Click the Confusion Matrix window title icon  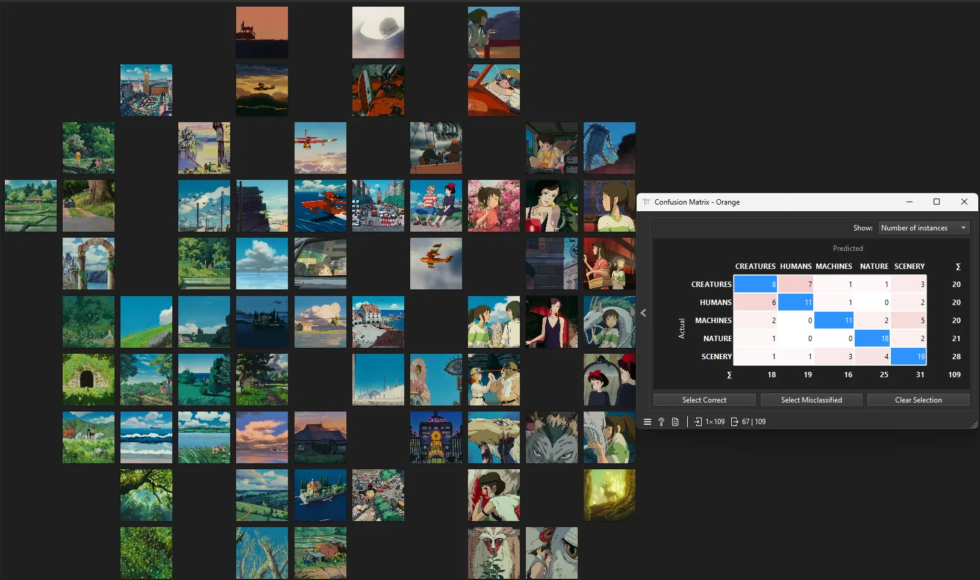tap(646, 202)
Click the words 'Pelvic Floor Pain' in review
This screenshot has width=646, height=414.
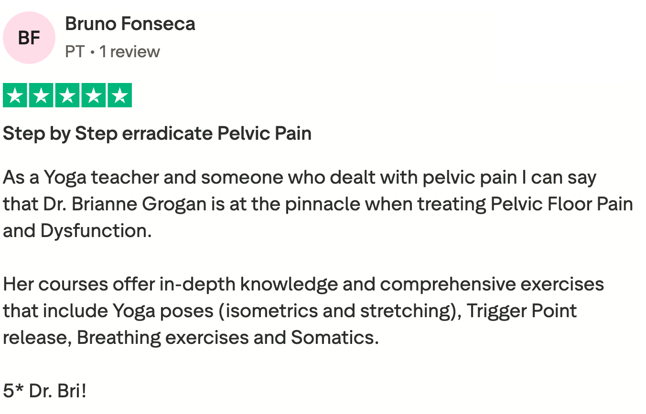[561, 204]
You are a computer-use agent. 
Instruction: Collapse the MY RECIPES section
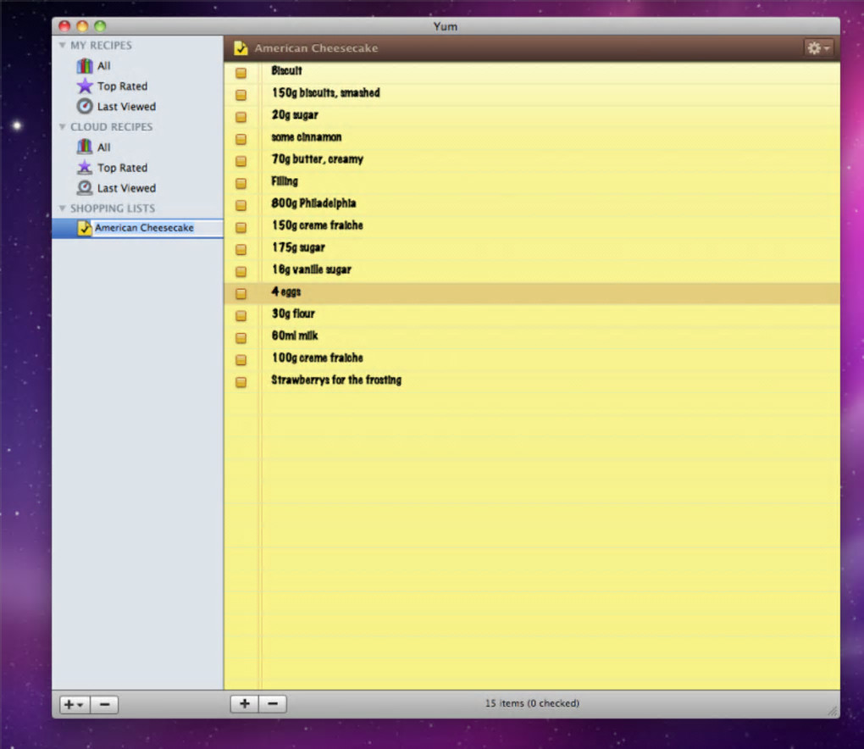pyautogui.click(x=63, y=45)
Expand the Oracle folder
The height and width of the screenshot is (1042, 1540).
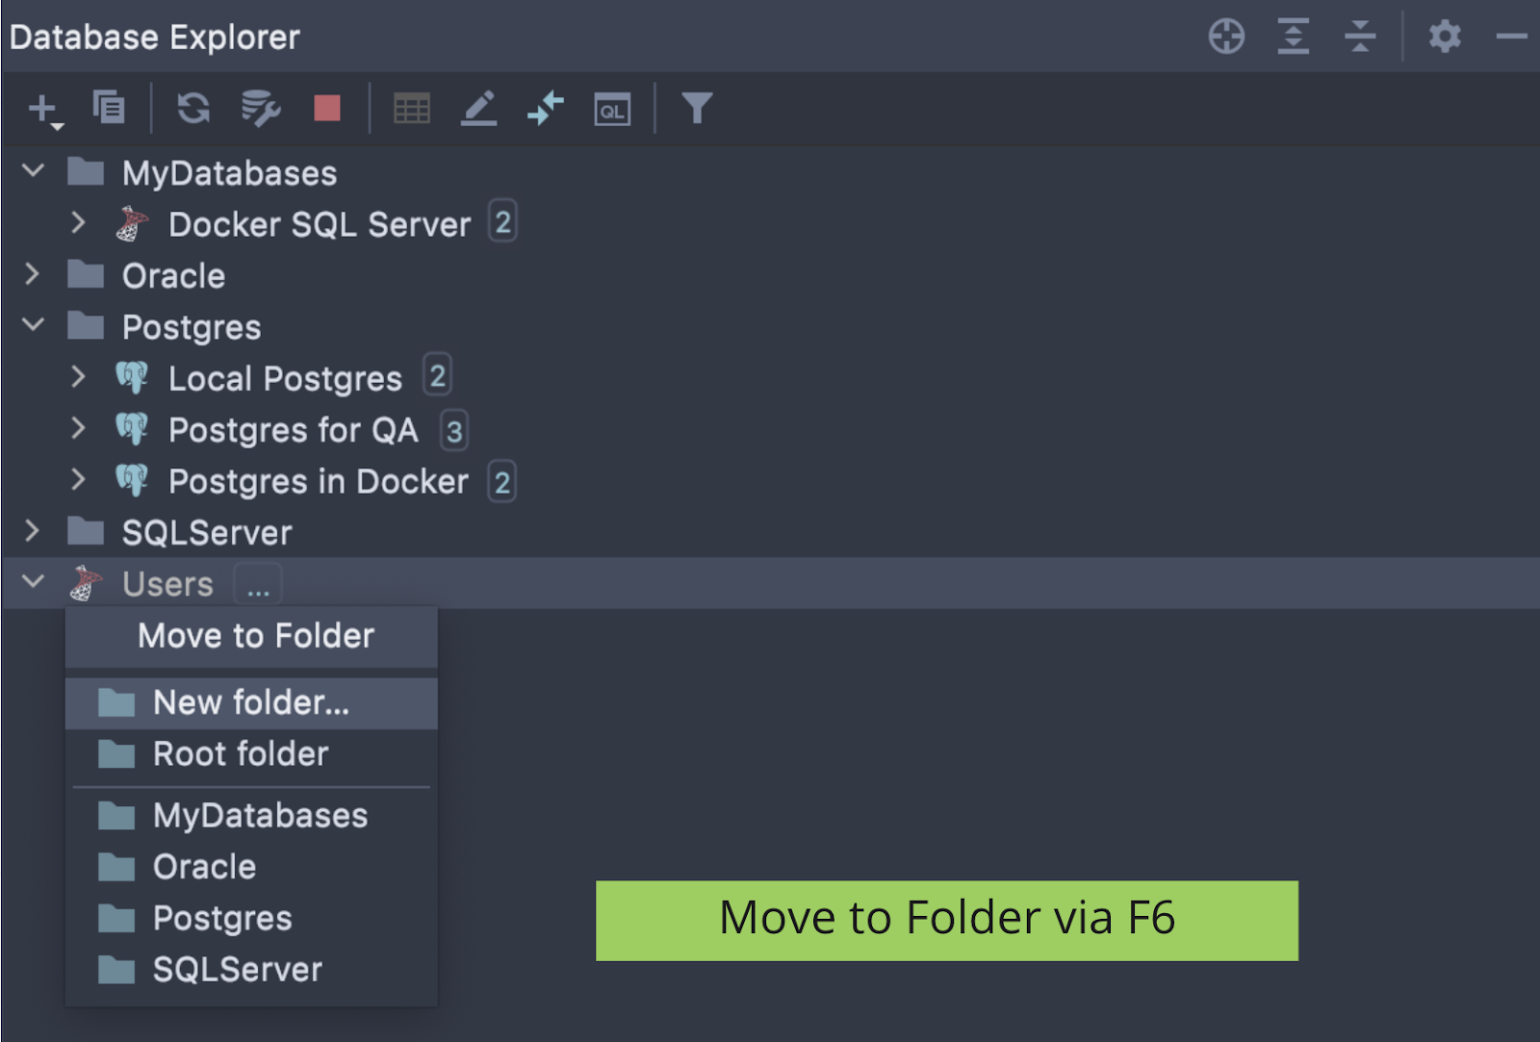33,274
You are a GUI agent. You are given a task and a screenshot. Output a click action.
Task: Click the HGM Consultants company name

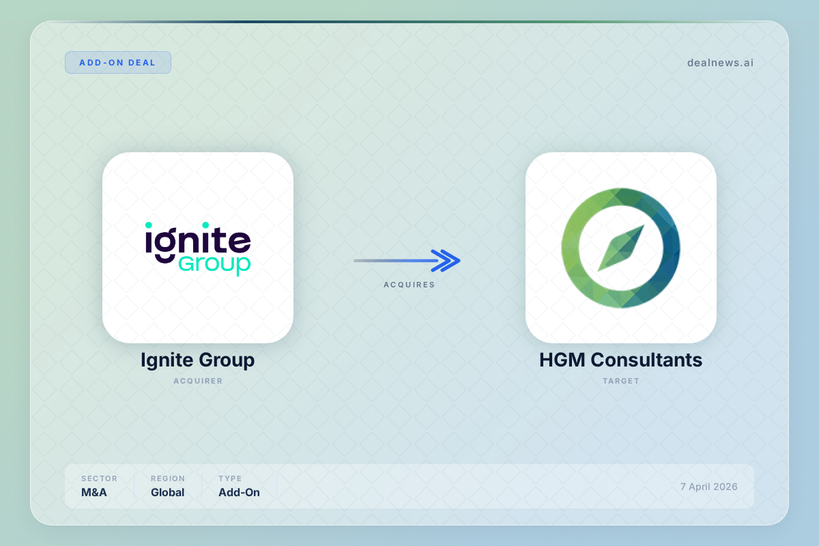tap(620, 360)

[Task to carry out] Can you reproduce the stretch from the line containing "You are a GUI" through the end of the items, renaming "Consultants" to "Advisors" and leaving the pictures out?

[Final result]
You are a GUI agent. You are given a task and a screenshot. Output a click action.
Task: Click the HGM Advisors company name

tap(620, 360)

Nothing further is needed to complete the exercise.